Au ciné-cité les Halles (seul cinéma parisien à montrer le film)

Quand ?

Jeudi soir, à 20h30

Avec qui ?

MaBinôme

Et alors ?

La République Tchèque est l’un des pays européens ayant payé un lourd tribut au 20è siècle : annexé par le Reich nazi dès 1938, puis passé sous la coupe de l’URSS dans la foulée, jusqu’à la fin de l’année 1989. C’est dans ce moment de bascule, des prémisses de la première libération véritable du pays depuis plus d’une génération entière qu’Aloïs Nebel inscrit son récit, centré sur son personnage éponyme et les proches de celui-ci. Nebel est chef de gare dans une bourgade rurale et reculée de la région des Sudètes, la plus proche de l’Allemagne dans le pays, celle que les nazis aspiraient le plus à posséder. Avant le départ de l’occupant soviétique, sa vie consiste essentiellement à contenir, la nuit, les fantômes de ce passé qu’il a vécu enfant, et qui hantent les marges de sa mémoire ; et le jour, les démons du présent, la collaboration forcée, la surveillance, l’angoisse de la sanction arbitraire pouvant s’abattre à tout moment sur vous cette fois-ci. Après le départ, les fantômes sont toujours là, les démons aussi – car la principale, et accablante, leçon d’Aloïs Nebel est que si les systèmes passent, les hommes qui ont contribué à les faire fonctionner, souvent avec zèle, restent pour la plupart. Avec les mêmes mécanismes de pensée et d’action. De quoi faire de la révolution une belle idée vite fanée, et vécue uniquement à distance, à la télévision.

Aloïs Nebel témoigne de ce creusement grandissant du gouffre entre la grande histoire, d’un pays allant de l’avant et renaissant, et la petite, les petites, des individus qui à force de subir l’accumulation de strates de traumatismes finissent par ne plus pouvoir avancer. Figés sur place par le fardeau du passé, qu’il soit ancré dans leur tête (les flashs qu’a Aloïs d’un incident survenu en 1945) ou constamment reflété dans le visage des gens qui les entourent (le collègue d’Aloïs et son père, collabos chacun à leur manière et dans leur temps). Les blessures qu’ils subissent à leur niveau ne cicatrisent pas comme le font celles à l’échelle d’une nation. Le film cherche la voie d’une issue à cet enfer lugubre et glacé ; sa progression est incertaine, tâtonnante, laborieuse. Cette pénibilité n’est pas infligée au spectateur par suffisance ou hostilité. Elle est inhérente aux protagonistes de l’histoire, happés dans les méandres de leur mémoire apte à les faire tourner en rond jusqu’à l’aliénation et au découragement.

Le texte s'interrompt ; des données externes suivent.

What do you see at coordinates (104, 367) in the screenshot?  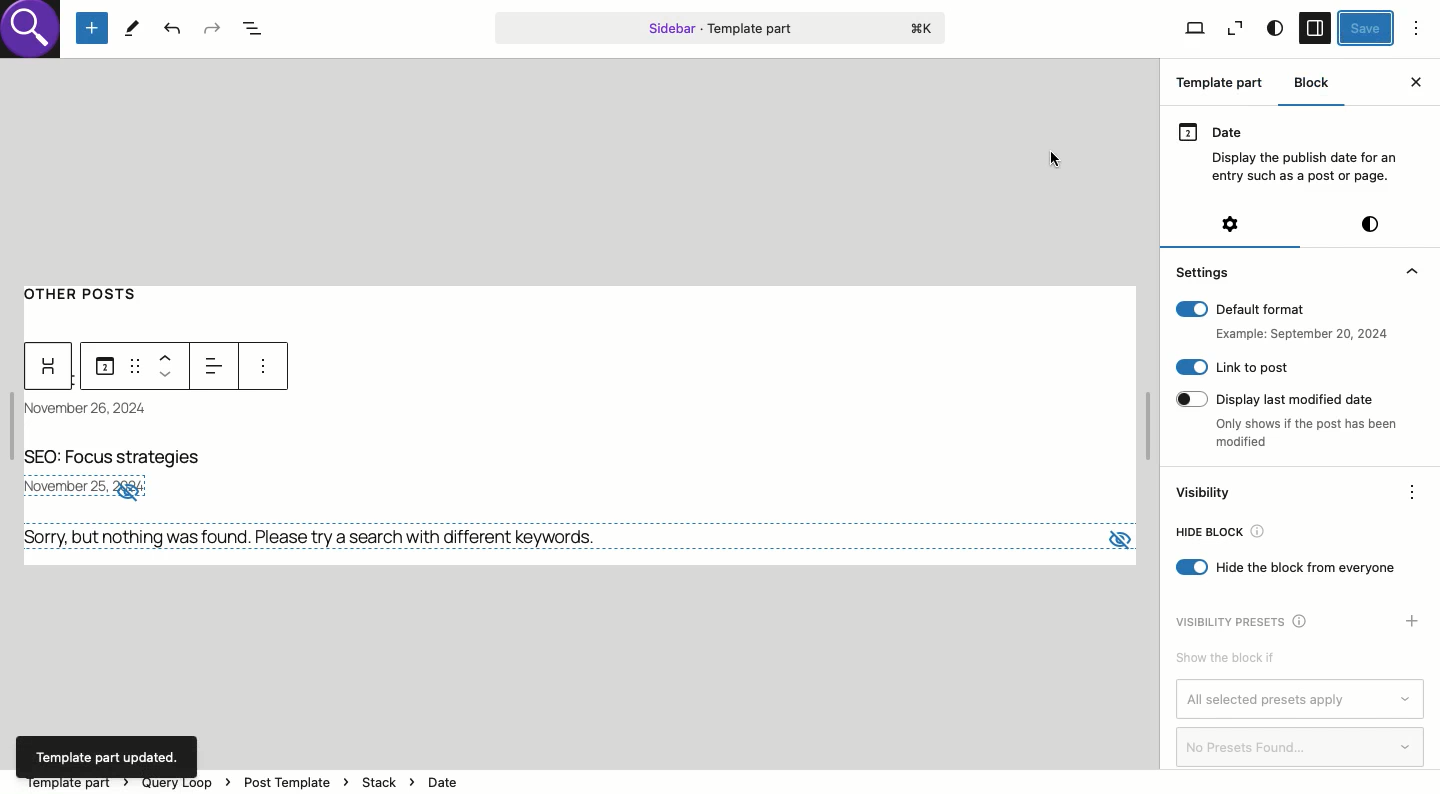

Particulièrement ambitieux et talentueux dans sa texture narrative, qui agrège quantité d’éléments hétéroclites (différents personnages ayant chacun un passif dense, différents lieux, âges, événements se déroulant en même temps), Aloïs Nebel l’est encore plus dans sa forme. Il appartient à cette classe de films d’animation qui, le temps de leur projection, vous rendent convaincu que ce moyen d’expression est capable de merveilles inaccessibles aux films en prises de vue réelles. Le réalisateur Tomas Lunak et son équipe déploient un sens graphique aigu, duquel naissent des visions d’une terrible puissance. Ils cisèlent des décors majestueux, éloquents, les nimbent dans des ambiances pesantes de neige et brouillard, de noir et blanc, et les transpercent d’éclairs visuels intenses, qui balayent tout ce que la grammaire du cinéma dessiné et animé compte comme moyens de bouleverser le public. L’expression « beau à pleurer » a été inventée pour de telles œuvres, graphiquement superbes sans que ce don ne les fasse à aucun moment perdre de vue le sens de leur présence, la fonction qui leur incombe.